### Task item
Resume the blog post about the Portland marathon reading of H.D.'s Helen in Egypt, continuing after its last sentence.

### Text under study
^^^^

Tuesday, January 22, 2008

Helen in Portland, 1/12/08

David Abel held a marathon reading of Helen in Egypt for Spare Room two weeks back, and Sam Lohmann lived to blog about it. I survived too, though made just the 2.5-hour down slope. You wouldn’t think H.D.’s complex tissue of allusions, etymological arabesques, and didactic speechifying to set up each of the poem’s sections would lend itself to the rush and roll of oral performance, but here I am hungry to do it again. Sam nicely captures some of the qualities of H.D.’s verse that came to the fore live:
HD was clearly a poet who thought with sound: I imagine the difficulty for her was not in thinking up rhymes, assonances, consonances, mesmerizing strings of modulated syllables, but rather in toning them down, avoiding jangle, and emphasizing only the meaningful echoes.
I was also surprised at how well the oft-cited Imagist “clarity” and economy of diction translated into real-time delivery. Because you couldn’t hold all the larger structures of meaning in mind while listening, the information tended to change shape a little with each iteration—a prior bit recalled, something new added, a conjunction revealed—in a way that mirrored the ambiguous shimmer in Helen’s identity, and in those of the fluid, aggressively syncretic gods and heroes attending the action.

^^^^

### Record excerpts
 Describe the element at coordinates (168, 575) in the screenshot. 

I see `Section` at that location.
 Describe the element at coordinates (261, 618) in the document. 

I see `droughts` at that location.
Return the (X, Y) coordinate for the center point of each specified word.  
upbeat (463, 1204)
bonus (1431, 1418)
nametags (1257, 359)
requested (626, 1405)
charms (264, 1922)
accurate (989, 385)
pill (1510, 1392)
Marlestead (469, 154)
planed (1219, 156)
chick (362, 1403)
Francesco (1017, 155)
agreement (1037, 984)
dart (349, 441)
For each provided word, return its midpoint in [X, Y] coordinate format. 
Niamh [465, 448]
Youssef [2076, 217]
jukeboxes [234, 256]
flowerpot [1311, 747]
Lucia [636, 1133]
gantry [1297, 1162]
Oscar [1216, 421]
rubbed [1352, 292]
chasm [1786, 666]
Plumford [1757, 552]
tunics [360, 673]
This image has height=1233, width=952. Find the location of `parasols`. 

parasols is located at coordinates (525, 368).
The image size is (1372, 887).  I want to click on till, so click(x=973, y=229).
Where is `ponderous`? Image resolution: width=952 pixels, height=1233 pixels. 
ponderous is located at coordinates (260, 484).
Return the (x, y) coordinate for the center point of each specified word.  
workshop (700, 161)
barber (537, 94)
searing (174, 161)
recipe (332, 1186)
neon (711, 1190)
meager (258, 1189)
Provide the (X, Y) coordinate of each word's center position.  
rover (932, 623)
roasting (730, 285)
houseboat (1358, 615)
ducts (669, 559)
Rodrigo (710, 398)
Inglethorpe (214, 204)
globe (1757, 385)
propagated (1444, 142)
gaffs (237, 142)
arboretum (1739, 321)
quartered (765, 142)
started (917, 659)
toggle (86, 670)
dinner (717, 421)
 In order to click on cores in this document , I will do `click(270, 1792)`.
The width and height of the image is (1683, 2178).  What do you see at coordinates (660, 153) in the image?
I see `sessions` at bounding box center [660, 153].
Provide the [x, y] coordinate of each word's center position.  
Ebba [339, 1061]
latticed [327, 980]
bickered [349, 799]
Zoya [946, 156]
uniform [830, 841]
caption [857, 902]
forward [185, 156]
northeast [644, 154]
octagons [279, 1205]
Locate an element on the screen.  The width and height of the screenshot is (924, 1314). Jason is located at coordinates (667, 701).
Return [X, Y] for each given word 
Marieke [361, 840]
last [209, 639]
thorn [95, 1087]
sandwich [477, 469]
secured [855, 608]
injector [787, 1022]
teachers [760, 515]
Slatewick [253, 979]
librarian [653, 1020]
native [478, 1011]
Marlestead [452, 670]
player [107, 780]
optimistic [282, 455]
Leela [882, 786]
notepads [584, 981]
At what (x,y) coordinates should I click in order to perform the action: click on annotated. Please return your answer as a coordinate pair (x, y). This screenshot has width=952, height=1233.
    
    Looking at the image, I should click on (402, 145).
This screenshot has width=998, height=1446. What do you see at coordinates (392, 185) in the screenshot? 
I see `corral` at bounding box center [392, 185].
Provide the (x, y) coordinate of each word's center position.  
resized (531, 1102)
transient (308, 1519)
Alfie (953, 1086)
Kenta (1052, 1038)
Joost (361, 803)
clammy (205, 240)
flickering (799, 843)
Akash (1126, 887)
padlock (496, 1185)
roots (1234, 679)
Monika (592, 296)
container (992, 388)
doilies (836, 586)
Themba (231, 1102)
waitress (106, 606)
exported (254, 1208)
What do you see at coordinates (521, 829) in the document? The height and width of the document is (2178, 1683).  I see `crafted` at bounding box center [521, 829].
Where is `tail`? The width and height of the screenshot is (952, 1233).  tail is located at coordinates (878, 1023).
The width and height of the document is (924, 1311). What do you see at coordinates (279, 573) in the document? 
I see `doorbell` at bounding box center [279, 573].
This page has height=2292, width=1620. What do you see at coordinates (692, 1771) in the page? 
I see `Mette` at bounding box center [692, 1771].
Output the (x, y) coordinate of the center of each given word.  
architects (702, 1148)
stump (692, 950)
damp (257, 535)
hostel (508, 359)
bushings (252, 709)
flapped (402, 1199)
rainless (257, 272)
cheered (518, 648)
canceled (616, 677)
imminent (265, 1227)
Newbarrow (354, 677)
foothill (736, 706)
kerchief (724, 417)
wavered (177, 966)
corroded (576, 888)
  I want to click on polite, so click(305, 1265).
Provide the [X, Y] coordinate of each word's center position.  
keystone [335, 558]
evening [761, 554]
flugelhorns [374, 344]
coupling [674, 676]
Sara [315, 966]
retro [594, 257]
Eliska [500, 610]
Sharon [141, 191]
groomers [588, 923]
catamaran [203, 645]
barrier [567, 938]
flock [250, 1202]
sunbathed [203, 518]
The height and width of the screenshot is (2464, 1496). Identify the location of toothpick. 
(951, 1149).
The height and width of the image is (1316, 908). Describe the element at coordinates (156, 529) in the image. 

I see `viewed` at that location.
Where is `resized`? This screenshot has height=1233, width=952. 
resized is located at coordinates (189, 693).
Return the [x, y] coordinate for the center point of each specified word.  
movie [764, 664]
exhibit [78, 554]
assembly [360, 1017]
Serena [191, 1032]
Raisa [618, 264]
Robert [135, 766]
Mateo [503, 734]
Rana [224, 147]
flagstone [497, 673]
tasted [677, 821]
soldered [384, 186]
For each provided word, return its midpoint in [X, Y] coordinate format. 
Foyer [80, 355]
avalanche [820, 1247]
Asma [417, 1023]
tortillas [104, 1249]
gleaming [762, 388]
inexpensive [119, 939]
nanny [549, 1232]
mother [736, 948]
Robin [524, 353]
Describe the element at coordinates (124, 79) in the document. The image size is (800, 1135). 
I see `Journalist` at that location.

^^^^

### Response to the exercise
Sam mentions the “comic moments” inherent in a reading like this, and the unmistakable D&D, Rocky Horror vibe, especially as we sidled up to midnight, was a huge part of the appeal. The toilet inevitably flushed at the most hieratic moments, and the sense that we were all in on some geeky secret in a bookish loft while Portland slept below lent a wizardly frisson to the event. Big thanks to David A., and a big Modern American recommendation to come to the next if you can.